Have you ever observed or taken part in a footwashing service or ceremony? If so, what was your experience like?

Looking at Scripture:

Read John 13:18-30.

Who is “the disciple Jesus loved” in verse 23? What is John trying to get across by using this phrase? (see insert section on p. 39 if you’re stuck)

John likes to show us what is going on “behind the scenes” of the events of Jesus life. Last week we saw how he is foreshadowing a great cosmic clash between Jesus and Satan (12:31). This week, Satan enters the picture again, having “prompted” Judas to betray Jesus (v. 2), and later “entering” him (v. 27). How much freedom/responsibility do you think Judas exercised in his betrayal of Jesus? If John isn’t saying “the devil made him do it,” what else might he be saying?

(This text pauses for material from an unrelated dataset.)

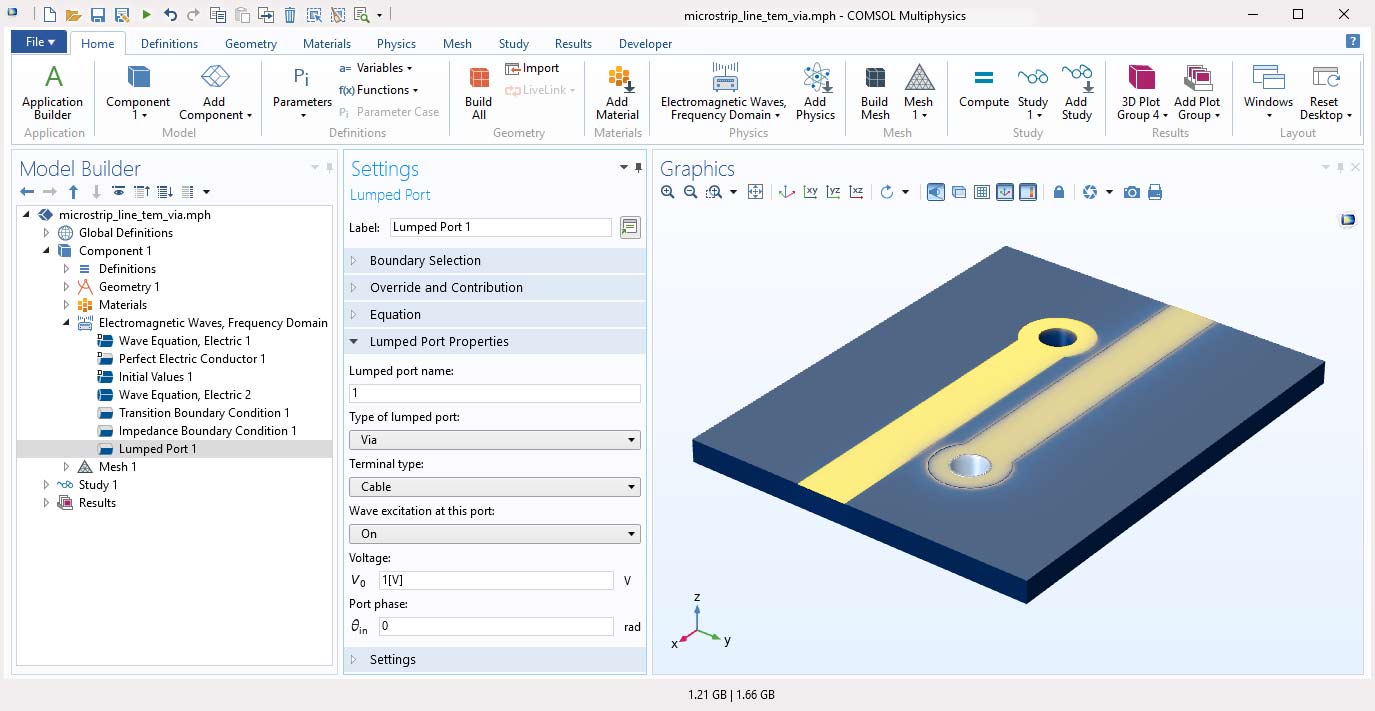Switch to the xy view
Screen dimensions: 1375x711
click(x=810, y=192)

How does Jesus’ statement “I know the ones I have chosen” in v. 18 apply to Judas?

How does the phrase “going out into the night” in verse 30 relate to one of the major themes of John’s gospel? What is the implication?

Read John 13:31-38.

Notice Jesus continues on the theme of “glory” that we looked at last week (12:28, etc.). Why do you think John and Jesus are emphasizing glory in such an increasingly dark moment?

Jesus gives his disciples a “new” commandment, to love each other. However, this isn’t really anything new—the Old Testament taught love as well (e.g. Lev 19:18). What is different about the kind of love Jesus is asking his disciples to show (especially in light of the what has just happened and what is about to happen)?

Jesus says that our love will be the proof of discipleship to the world at large. How did the early church live into this? How do you think we are doing today?

Personal Application

Do you think anyone would be able to point to the amount/quality of love in your life and identify you as a disciple of Jesus because of it? How can you show more love?

Peter thinks he is ready and willing to follow Jesus to his death, but Jesus knows better. What does this have to say about how Jesus sees our own commitment to him?